NAVIFOR Boss: Virtual Training for ITs Soon to Go Fleetwide

March 4, 2020 9:00 AM - Updated: March 25, 2020 12:00 PM
Navy Information Systems Technicians assigned the aircraft carrier USS Ronald Reagan (CVN-76) provision more than 1,500 computer workstations for integration into their shipboard Consolidated Afloat Ships Network Enterprise Services (CANES) system in Naval Information Warfare Center Pacific’s Network Integration and Engineering Facility. US Navy Photo

SAN DIEGO, Calif. – A recent pilot program tested in the fleet to provide information systems training virtually to shipboard sailors proved promising enough that the Navy plans to implement it sometime this summer. The new regime is enabling students to learn and work on the exact IT systems they will operate on their ships, said the commander of Naval Information Forces.

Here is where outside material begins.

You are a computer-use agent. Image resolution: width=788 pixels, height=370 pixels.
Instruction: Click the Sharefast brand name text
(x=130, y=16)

The Consolidated Afloat Networks and Enterprise Services Training Virtual Environment will provide a schoolhouse for a student, using a desktop or laptop and a network connection and linked up with an instructor for coursework that’s realistic, relevant and up-to-date with their particular ship’s systems, Vice Adm. Brian Brown, who commands Naval Information Forces, said Monday at WEST 2020, a defense conference co-hosted by the U.S. Naval Institute and AFCEA.

“It’s pretty exciting because we have not had that capability,” he said. Earlier in the day, Brown saw a CANES TVE demonstration by the contractor, Deloitte Consulting LLP, which was awarded a $23 million Navy contract in 2018.

Students and instructors have grappled with training that hasn’t replicated or fully reflected the onboard systems infrastructure that sailors encounter when on their ships, which can vary by ship. While the Navy had fielded to the schoolhouse the same equipment the fleet uses, Brown said, shipboard sailors haven’t always had the latest technology available.

“It’s hard to keep up with the technology refresh rate on all the things when you’re trying to modernize a fleet,” he said, “so over time, the equipment we are training our CANES operators on became stale. It was out of sequence with the majority of the fleet.” Often, he added, “whatever they would see in the fleet would not exactly be what they would see” in the coursework.

So the virtual training environment ensures that’s no longer the case, and sailors will learn from training virtually on systems with the look and feel of the same systems and versions installed aboard their ships, Brown said during a media round table following after his briefing.

He’s how CANES TVE works: A student logs in and selects the particular version of hardware and software of CANES on their ship for whatever they are training to, and the instructor sets up the virtual environment. “It would send a series of instructions to the cloud, and it would be built into the virtualized environment all the servers that make up the CANES stack,” Brown said. “It would be fed back to the student’s laptop, and they would see the environment, and it would replicate and operate exactly like their version” on their ship.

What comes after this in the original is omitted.